*Work item*. The answer is the set of lines that include "computer", copied from the data below.

*Records for this task*.
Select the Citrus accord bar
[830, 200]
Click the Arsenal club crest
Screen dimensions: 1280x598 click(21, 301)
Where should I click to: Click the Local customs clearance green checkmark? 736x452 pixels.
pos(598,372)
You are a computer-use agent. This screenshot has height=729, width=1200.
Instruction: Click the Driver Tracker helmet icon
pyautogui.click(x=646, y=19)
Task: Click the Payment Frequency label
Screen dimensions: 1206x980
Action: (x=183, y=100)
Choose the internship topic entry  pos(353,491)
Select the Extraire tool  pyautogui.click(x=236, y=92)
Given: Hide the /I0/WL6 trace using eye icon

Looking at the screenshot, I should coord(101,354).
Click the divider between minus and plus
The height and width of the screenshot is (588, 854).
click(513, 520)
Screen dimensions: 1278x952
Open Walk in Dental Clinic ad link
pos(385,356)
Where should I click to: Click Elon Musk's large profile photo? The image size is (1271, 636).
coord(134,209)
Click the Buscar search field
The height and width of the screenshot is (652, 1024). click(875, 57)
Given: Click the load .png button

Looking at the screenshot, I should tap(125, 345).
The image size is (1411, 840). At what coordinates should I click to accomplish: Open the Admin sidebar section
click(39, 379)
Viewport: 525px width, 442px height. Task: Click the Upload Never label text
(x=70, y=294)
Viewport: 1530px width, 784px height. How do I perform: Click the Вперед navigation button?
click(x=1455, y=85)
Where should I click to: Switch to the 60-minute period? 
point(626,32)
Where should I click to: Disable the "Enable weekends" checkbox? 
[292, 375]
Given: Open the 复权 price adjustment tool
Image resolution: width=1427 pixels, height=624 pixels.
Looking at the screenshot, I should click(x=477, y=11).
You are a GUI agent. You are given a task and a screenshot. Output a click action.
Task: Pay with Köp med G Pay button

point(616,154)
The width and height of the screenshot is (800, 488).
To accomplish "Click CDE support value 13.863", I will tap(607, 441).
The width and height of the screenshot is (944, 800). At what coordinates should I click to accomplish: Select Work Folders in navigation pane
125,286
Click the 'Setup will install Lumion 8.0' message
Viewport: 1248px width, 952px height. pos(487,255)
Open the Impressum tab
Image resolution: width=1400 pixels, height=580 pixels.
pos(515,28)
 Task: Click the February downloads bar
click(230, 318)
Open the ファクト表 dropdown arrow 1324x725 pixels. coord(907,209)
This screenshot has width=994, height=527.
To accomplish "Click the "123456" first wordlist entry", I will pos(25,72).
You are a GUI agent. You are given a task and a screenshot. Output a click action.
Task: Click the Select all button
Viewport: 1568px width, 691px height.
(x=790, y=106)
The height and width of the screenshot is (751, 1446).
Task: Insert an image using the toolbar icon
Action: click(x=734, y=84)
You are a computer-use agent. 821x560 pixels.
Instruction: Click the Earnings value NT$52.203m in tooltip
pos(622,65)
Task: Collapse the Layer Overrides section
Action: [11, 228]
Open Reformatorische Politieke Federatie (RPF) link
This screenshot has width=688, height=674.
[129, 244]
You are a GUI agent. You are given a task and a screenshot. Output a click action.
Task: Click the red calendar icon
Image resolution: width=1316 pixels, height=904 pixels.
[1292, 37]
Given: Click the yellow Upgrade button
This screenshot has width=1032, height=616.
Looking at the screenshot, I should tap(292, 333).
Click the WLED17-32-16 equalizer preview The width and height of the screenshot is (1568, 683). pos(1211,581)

*Answer box*.
You are a computer-use agent. This screenshot has height=729, width=1200.
You are a computer-use agent. 821x560 pixels.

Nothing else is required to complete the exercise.